→ **Instructions for the task**: Reproduce the entries below, swapping "Where should I click to" for "Where do I need to click to" wherever it occurs and leaving everything else unchanged.

Start Entries supplied

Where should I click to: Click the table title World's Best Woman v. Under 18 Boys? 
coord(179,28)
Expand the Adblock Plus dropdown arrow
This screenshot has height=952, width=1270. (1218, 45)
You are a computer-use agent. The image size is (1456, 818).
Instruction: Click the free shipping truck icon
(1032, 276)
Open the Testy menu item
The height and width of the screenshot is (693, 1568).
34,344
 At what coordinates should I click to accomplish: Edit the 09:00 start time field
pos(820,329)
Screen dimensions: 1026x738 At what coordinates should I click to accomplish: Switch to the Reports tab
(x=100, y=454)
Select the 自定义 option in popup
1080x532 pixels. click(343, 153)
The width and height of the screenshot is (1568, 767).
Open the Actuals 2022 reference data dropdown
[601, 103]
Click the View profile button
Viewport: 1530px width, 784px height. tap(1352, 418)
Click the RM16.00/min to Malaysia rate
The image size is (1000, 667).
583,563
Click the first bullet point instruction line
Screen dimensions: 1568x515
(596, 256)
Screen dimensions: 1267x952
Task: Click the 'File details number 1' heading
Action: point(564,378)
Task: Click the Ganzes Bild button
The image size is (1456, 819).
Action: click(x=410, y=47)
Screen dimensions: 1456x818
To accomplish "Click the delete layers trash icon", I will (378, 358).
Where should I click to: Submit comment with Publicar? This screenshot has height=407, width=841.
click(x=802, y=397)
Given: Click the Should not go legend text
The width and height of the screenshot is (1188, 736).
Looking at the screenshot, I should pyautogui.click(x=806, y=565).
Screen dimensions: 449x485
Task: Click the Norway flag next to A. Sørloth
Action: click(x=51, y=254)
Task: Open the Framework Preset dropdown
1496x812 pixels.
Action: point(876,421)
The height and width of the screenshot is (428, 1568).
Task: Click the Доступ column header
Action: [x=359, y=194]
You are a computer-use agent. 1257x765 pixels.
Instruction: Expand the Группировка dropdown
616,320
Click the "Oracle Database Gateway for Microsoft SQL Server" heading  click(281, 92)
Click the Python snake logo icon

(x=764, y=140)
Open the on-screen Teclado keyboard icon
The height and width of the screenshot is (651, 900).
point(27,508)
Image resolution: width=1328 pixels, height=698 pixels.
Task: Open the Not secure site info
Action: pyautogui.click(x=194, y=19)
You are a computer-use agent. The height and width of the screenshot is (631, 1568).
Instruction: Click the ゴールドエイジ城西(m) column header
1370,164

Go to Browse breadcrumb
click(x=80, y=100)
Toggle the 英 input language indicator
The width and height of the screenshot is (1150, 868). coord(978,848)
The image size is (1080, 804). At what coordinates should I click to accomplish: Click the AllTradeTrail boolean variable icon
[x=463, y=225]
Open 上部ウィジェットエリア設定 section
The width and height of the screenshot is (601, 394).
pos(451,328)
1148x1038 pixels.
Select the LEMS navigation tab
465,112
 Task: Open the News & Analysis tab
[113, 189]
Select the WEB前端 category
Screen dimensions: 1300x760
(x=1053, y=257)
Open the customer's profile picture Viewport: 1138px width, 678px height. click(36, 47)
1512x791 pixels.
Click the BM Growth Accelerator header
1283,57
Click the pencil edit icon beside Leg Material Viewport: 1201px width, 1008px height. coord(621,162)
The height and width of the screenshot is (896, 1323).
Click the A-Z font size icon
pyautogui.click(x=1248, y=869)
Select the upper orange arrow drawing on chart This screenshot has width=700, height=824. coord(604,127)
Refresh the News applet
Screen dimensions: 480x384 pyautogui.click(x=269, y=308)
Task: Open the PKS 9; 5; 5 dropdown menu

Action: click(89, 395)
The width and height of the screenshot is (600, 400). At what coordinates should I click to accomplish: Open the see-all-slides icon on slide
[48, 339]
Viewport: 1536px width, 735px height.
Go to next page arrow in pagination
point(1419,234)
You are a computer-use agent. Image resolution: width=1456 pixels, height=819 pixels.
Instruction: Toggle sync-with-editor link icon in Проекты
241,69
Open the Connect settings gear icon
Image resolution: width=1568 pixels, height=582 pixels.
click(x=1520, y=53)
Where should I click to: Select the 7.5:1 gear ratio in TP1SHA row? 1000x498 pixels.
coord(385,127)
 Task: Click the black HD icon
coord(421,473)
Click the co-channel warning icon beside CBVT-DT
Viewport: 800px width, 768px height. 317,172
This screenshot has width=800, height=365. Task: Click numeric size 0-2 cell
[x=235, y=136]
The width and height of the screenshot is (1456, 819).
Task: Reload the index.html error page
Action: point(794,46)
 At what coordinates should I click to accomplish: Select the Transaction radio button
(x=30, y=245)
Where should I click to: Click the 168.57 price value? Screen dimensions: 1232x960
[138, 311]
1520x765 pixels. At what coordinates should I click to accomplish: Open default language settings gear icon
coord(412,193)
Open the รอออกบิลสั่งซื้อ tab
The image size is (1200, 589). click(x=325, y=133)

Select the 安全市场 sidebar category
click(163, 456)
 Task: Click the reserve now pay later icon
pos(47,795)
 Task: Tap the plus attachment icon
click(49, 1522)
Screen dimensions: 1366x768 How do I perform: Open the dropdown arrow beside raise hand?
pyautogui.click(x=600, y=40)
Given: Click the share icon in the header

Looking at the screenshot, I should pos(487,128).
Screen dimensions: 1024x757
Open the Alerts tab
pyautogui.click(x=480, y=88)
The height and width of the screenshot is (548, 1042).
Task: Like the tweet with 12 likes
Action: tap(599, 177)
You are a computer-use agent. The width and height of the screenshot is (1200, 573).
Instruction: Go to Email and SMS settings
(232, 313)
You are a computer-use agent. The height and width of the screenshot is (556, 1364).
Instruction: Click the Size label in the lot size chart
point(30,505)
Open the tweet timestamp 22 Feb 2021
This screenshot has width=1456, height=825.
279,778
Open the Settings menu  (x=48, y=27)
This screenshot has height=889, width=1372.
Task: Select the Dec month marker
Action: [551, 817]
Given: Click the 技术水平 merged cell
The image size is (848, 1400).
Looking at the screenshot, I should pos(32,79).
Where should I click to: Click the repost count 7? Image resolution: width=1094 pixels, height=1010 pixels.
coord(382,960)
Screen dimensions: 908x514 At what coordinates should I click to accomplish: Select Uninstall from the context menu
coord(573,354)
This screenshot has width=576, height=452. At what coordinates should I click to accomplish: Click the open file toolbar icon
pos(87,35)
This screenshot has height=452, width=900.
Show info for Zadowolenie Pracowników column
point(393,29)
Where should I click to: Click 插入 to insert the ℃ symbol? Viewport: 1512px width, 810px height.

End Entries supplied

→ **Task response**:
Where do I need to click to: Click the table title World's Best Woman v. Under 18 Boys? 
coord(179,28)
Expand the Adblock Plus dropdown arrow
This screenshot has height=952, width=1270. (1218, 45)
You are a computer-use agent. The image size is (1456, 818).
Instruction: Click the free shipping truck icon
(1032, 276)
Open the Testy menu item
The height and width of the screenshot is (693, 1568).
34,344
 At what coordinates should I click to accomplish: Edit the 09:00 start time field
pos(820,329)
Screen dimensions: 1026x738 At what coordinates should I click to accomplish: Switch to the Reports tab
(x=100, y=454)
Select the 自定义 option in popup
1080x532 pixels. click(343, 153)
The width and height of the screenshot is (1568, 767).
Open the Actuals 2022 reference data dropdown
[601, 103]
Click the View profile button
Viewport: 1530px width, 784px height. tap(1352, 418)
Click the RM16.00/min to Malaysia rate
The image size is (1000, 667).
583,563
Click the first bullet point instruction line
Screen dimensions: 1568x515
(596, 256)
Screen dimensions: 1267x952
Task: Click the 'File details number 1' heading
Action: point(564,378)
Task: Click the Ganzes Bild button
The image size is (1456, 819).
Action: click(x=410, y=47)
Screen dimensions: 1456x818
To accomplish "Click the delete layers trash icon", I will (378, 358).
Where do I need to click to: Submit comment with Publicar? This screenshot has height=407, width=841.
click(x=802, y=397)
Given: Click the Should not go legend text
The width and height of the screenshot is (1188, 736).
Looking at the screenshot, I should pyautogui.click(x=806, y=565).
Screen dimensions: 449x485
Task: Click the Norway flag next to A. Sørloth
Action: click(x=51, y=254)
Task: Open the Framework Preset dropdown
1496x812 pixels.
Action: point(876,421)
The height and width of the screenshot is (428, 1568).
Task: Click the Доступ column header
Action: [x=359, y=194]
You are a computer-use agent. 1257x765 pixels.
Instruction: Expand the Группировка dropdown
616,320
Click the "Oracle Database Gateway for Microsoft SQL Server" heading  click(281, 92)
Click the Python snake logo icon

(x=764, y=140)
Open the on-screen Teclado keyboard icon
The height and width of the screenshot is (651, 900).
point(27,508)
Image resolution: width=1328 pixels, height=698 pixels.
Task: Open the Not secure site info
Action: pyautogui.click(x=194, y=19)
You are a computer-use agent. The height and width of the screenshot is (631, 1568).
Instruction: Click the ゴールドエイジ城西(m) column header
1370,164

Go to Browse breadcrumb
click(x=80, y=100)
Toggle the 英 input language indicator
The width and height of the screenshot is (1150, 868). coord(978,848)
The image size is (1080, 804). At what coordinates should I click to accomplish: Click the AllTradeTrail boolean variable icon
[x=463, y=225]
Open 上部ウィジェットエリア設定 section
The width and height of the screenshot is (601, 394).
pos(451,328)
1148x1038 pixels.
Select the LEMS navigation tab
465,112
 Task: Open the News & Analysis tab
[113, 189]
Select the WEB前端 category
Screen dimensions: 1300x760
(x=1053, y=257)
Open the customer's profile picture Viewport: 1138px width, 678px height. click(36, 47)
1512x791 pixels.
Click the BM Growth Accelerator header
1283,57
Click the pencil edit icon beside Leg Material Viewport: 1201px width, 1008px height. coord(621,162)
The height and width of the screenshot is (896, 1323).
Click the A-Z font size icon
pyautogui.click(x=1248, y=869)
Select the upper orange arrow drawing on chart This screenshot has width=700, height=824. coord(604,127)
Refresh the News applet
Screen dimensions: 480x384 pyautogui.click(x=269, y=308)
Task: Open the PKS 9; 5; 5 dropdown menu

Action: click(89, 395)
The width and height of the screenshot is (600, 400). At what coordinates should I click to accomplish: Open the see-all-slides icon on slide
[48, 339]
Viewport: 1536px width, 735px height.
Go to next page arrow in pagination
point(1419,234)
You are a computer-use agent. Image resolution: width=1456 pixels, height=819 pixels.
Instruction: Toggle sync-with-editor link icon in Проекты
241,69
Open the Connect settings gear icon
Image resolution: width=1568 pixels, height=582 pixels.
click(x=1520, y=53)
Where do I need to click to: Select the 7.5:1 gear ratio in TP1SHA row? 1000x498 pixels.
coord(385,127)
 Task: Click the black HD icon
coord(421,473)
Click the co-channel warning icon beside CBVT-DT
Viewport: 800px width, 768px height. 317,172
This screenshot has width=800, height=365. Task: Click numeric size 0-2 cell
[x=235, y=136]
The width and height of the screenshot is (1456, 819).
Task: Reload the index.html error page
Action: point(794,46)
 At what coordinates should I click to accomplish: Select the Transaction radio button
(x=30, y=245)
Where do I need to click to: Click the 168.57 price value? Screen dimensions: 1232x960
[138, 311]
1520x765 pixels. At what coordinates should I click to accomplish: Open default language settings gear icon
coord(412,193)
Open the รอออกบิลสั่งซื้อ tab
The image size is (1200, 589). click(x=325, y=133)

Select the 安全市场 sidebar category
click(163, 456)
 Task: Click the reserve now pay later icon
pos(47,795)
 Task: Tap the plus attachment icon
click(49, 1522)
Screen dimensions: 1366x768 How do I perform: Open the dropdown arrow beside raise hand?
pyautogui.click(x=600, y=40)
Given: Click the share icon in the header

Looking at the screenshot, I should pos(487,128).
Screen dimensions: 1024x757
Open the Alerts tab
pyautogui.click(x=480, y=88)
The height and width of the screenshot is (548, 1042).
Task: Like the tweet with 12 likes
Action: tap(599, 177)
You are a computer-use agent. The width and height of the screenshot is (1200, 573).
Instruction: Go to Email and SMS settings
(232, 313)
You are a computer-use agent. The height and width of the screenshot is (556, 1364).
Instruction: Click the Size label in the lot size chart
point(30,505)
Open the tweet timestamp 22 Feb 2021
This screenshot has width=1456, height=825.
279,778
Open the Settings menu  (x=48, y=27)
This screenshot has height=889, width=1372.
Task: Select the Dec month marker
Action: [551, 817]
Given: Click the 技术水平 merged cell
The image size is (848, 1400).
Looking at the screenshot, I should pos(32,79).
Where do I need to click to: Click the repost count 7? Image resolution: width=1094 pixels, height=1010 pixels.
coord(382,960)
Screen dimensions: 908x514 At what coordinates should I click to accomplish: Select Uninstall from the context menu
coord(573,354)
This screenshot has width=576, height=452. At what coordinates should I click to accomplish: Click the open file toolbar icon
pos(87,35)
This screenshot has height=452, width=900.
Show info for Zadowolenie Pracowników column
point(393,29)
Where do I need to click to: Click 插入 to insert the ℃ symbol? Viewport: 1512px width, 810px height.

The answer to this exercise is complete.